Record set START

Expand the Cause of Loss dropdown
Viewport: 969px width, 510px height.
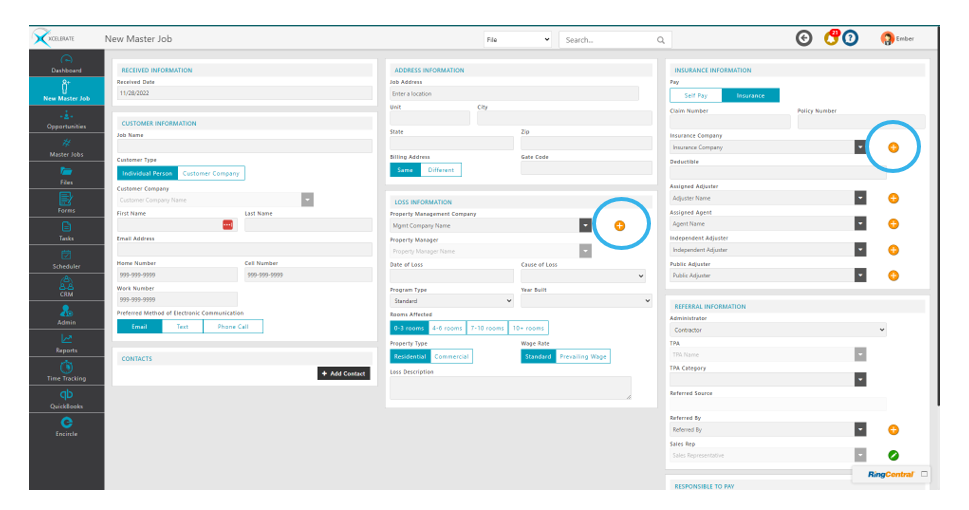point(583,275)
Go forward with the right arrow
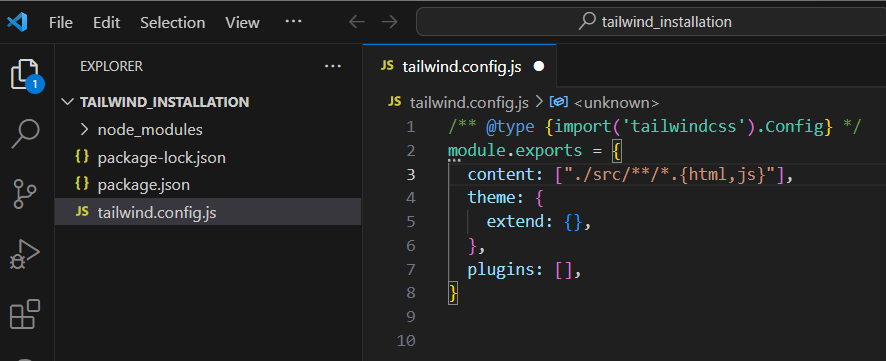Screen dimensions: 886x361 (389, 22)
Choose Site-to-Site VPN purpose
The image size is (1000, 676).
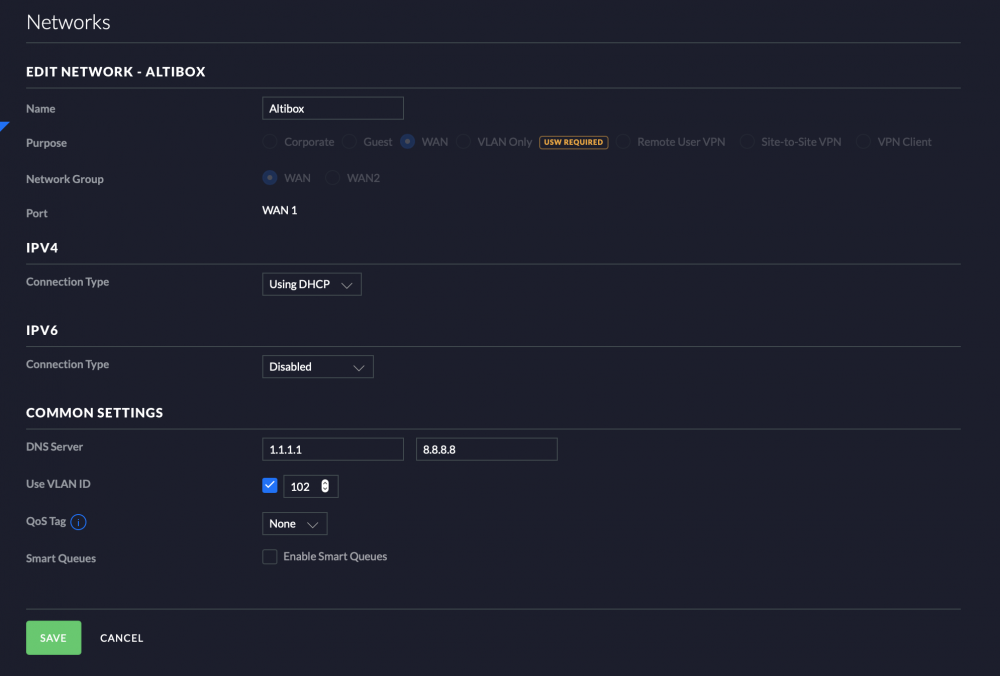[x=747, y=142]
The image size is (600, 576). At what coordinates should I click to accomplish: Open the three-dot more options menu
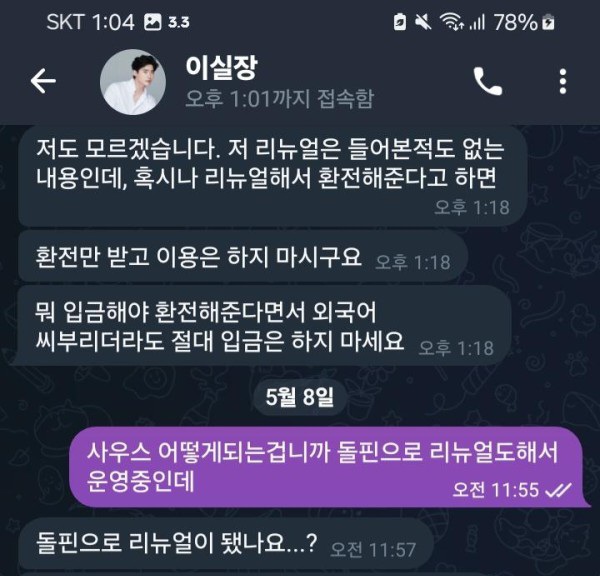[x=562, y=81]
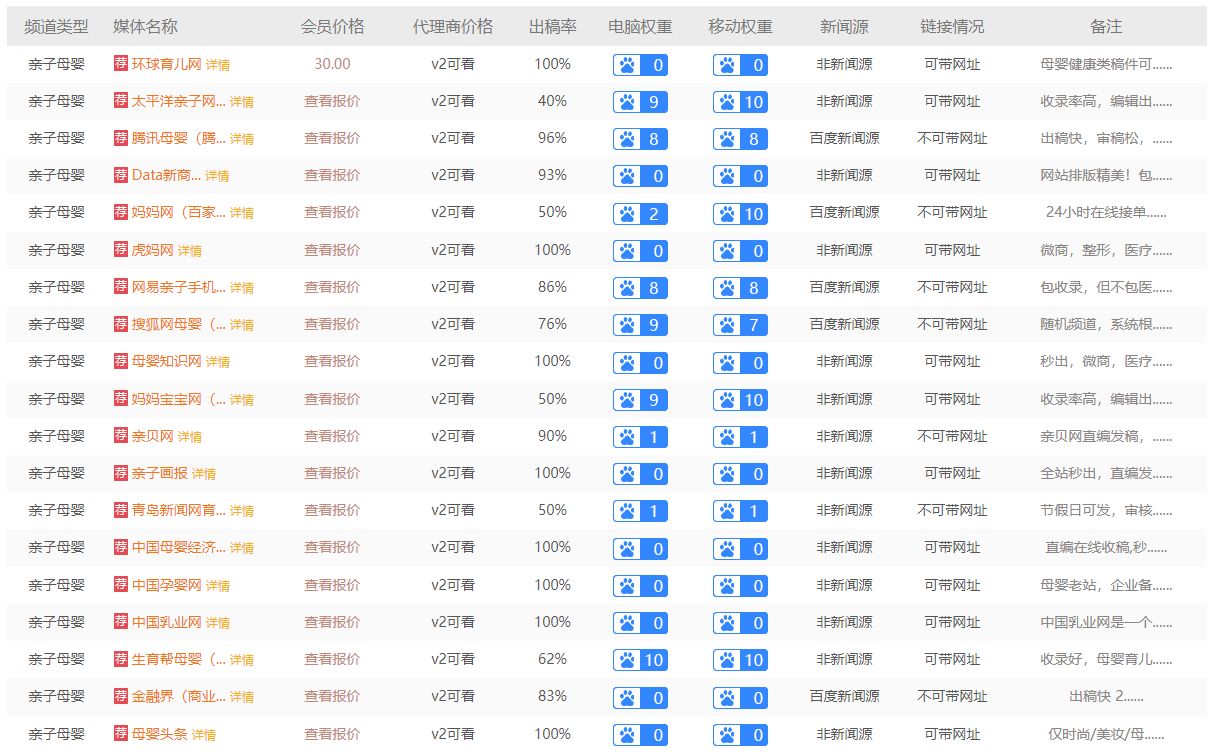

Record set END

**Instructions to follow:**
Only the lines from the one with "The image size is (600, 576)." through the final line of the entries above are to be repeated, exactly as written and without pictures.

**Answer:**
The image size is (600, 576). At what coordinates should I click to accomplish: Open the three-dot more options menu
[x=562, y=81]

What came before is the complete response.